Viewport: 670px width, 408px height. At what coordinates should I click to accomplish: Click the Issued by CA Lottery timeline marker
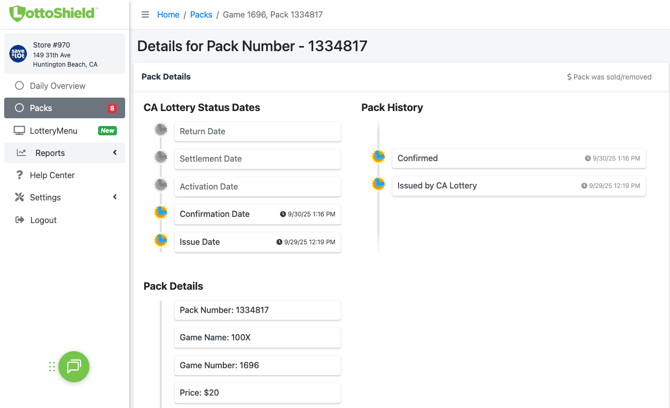tap(379, 185)
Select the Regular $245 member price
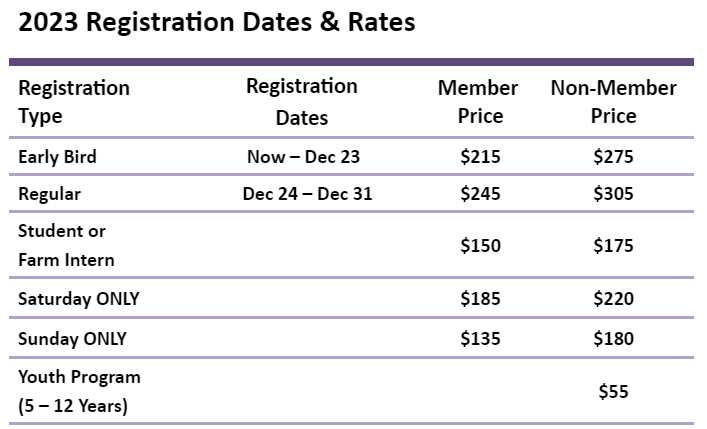 pyautogui.click(x=480, y=194)
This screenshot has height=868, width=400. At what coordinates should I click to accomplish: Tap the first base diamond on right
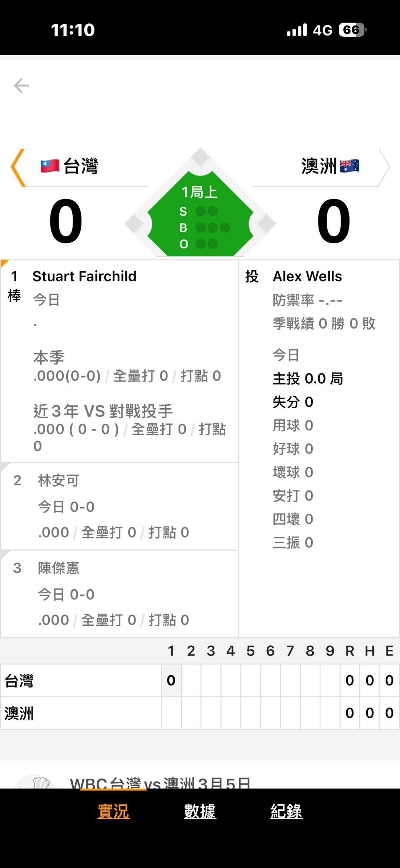coord(266,224)
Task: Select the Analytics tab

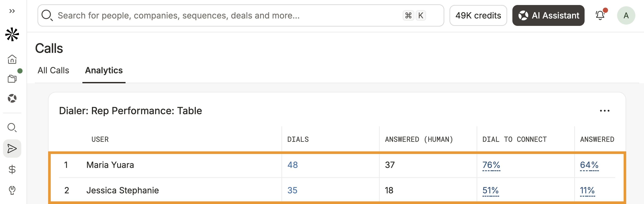Action: tap(104, 70)
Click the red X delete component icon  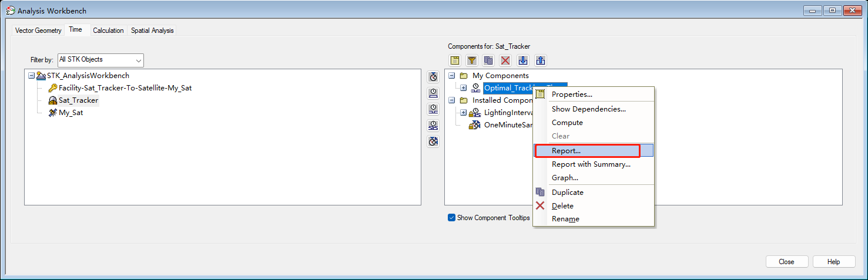coord(505,60)
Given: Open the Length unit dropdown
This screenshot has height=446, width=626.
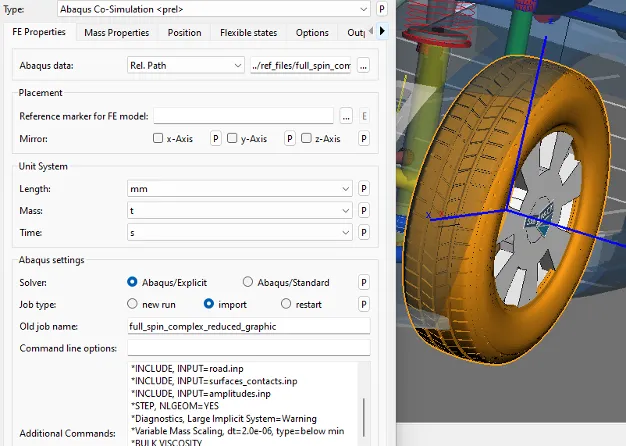Looking at the screenshot, I should click(x=345, y=188).
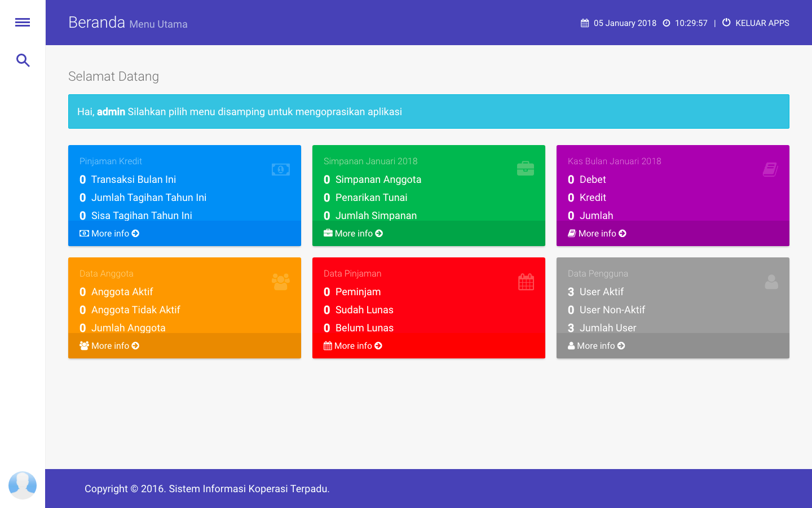Click the clock icon beside 10:29:57

click(x=667, y=23)
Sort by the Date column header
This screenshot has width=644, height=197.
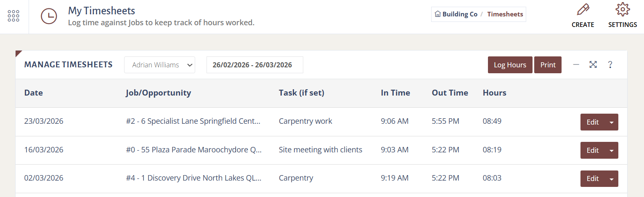click(34, 93)
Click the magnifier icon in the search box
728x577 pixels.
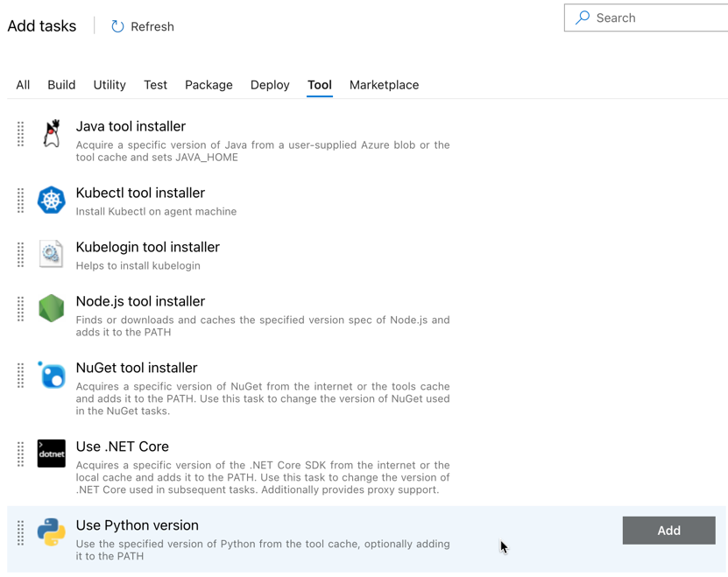pyautogui.click(x=583, y=18)
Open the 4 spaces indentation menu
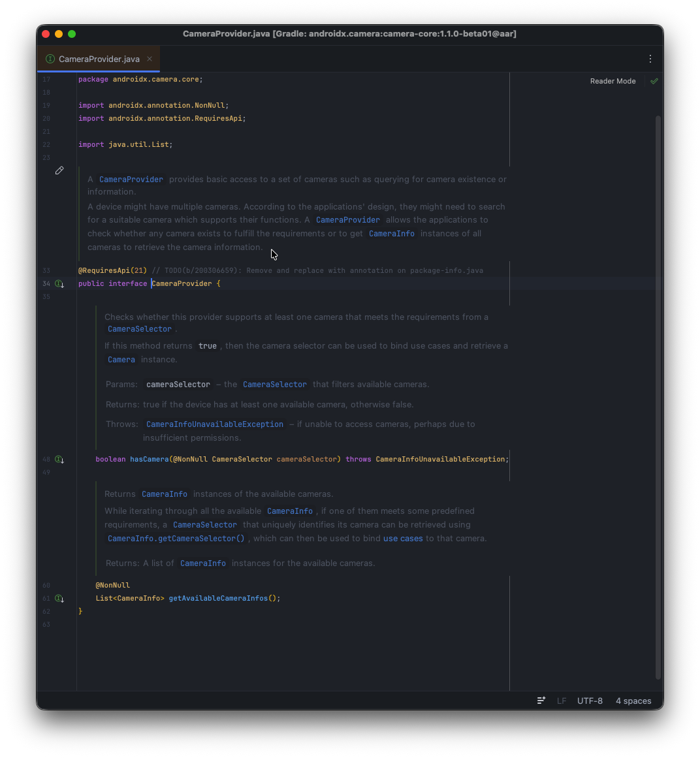700x758 pixels. [633, 701]
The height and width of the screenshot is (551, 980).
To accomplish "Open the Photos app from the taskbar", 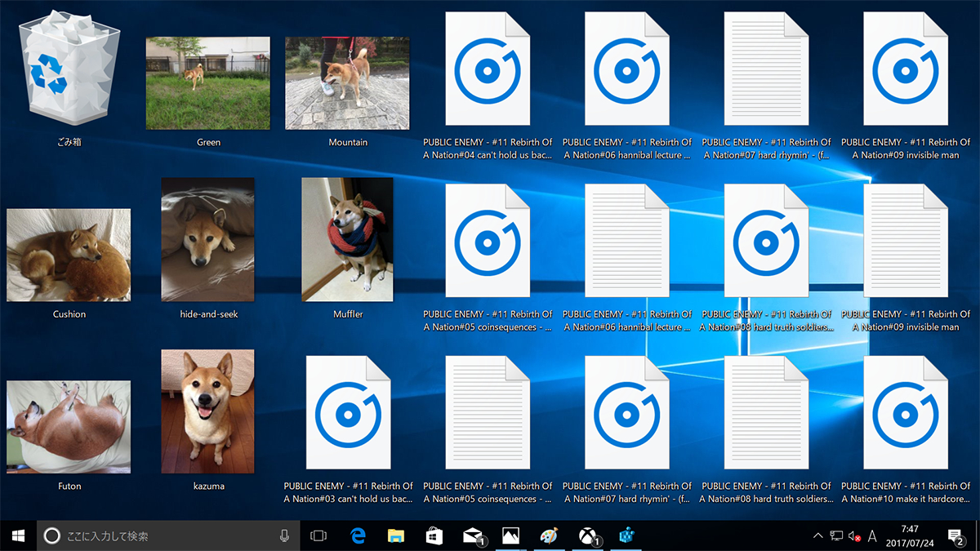I will [511, 536].
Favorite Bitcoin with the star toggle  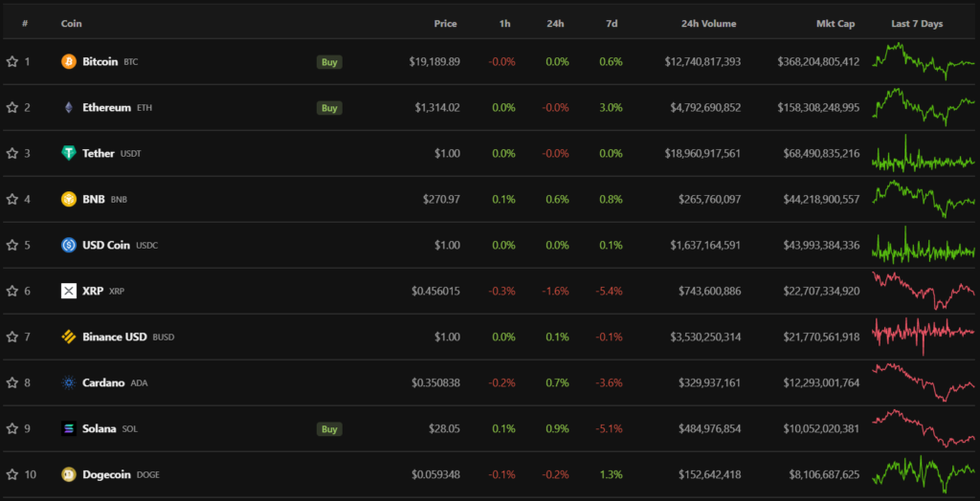point(12,62)
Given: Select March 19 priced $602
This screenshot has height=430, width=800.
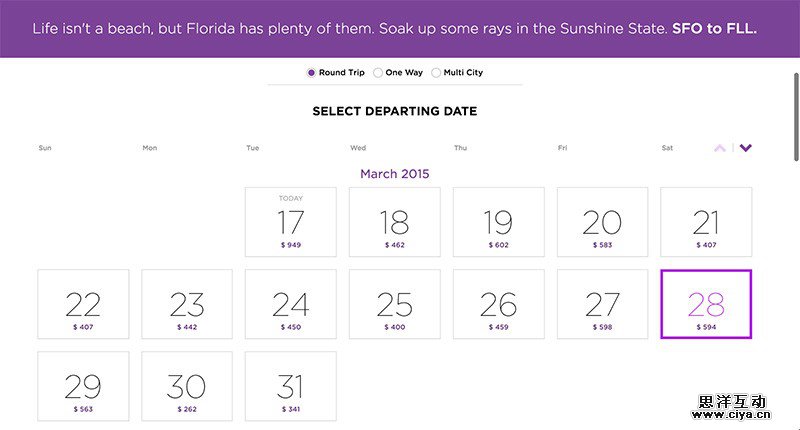Looking at the screenshot, I should click(x=498, y=222).
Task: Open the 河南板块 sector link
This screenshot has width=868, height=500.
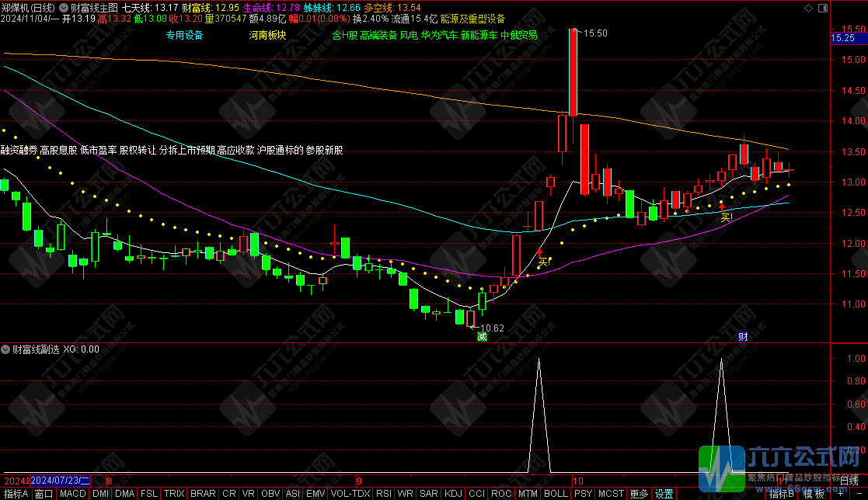Action: [267, 35]
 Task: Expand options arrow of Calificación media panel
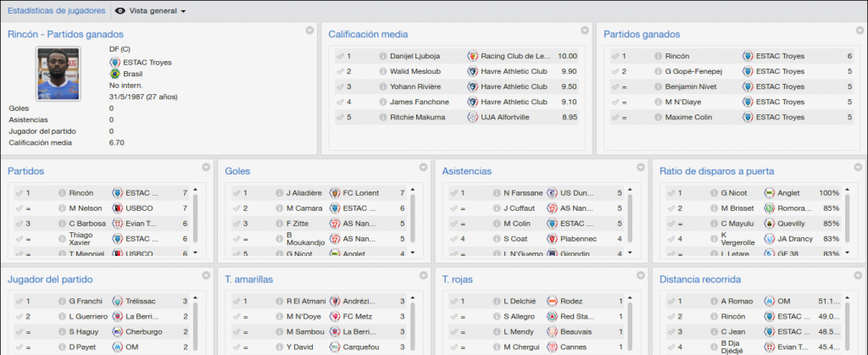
__________________________________________________
* [Work to complete]:
Return only the number of lines in the data above that include the word "Given".

* [Task response]:
2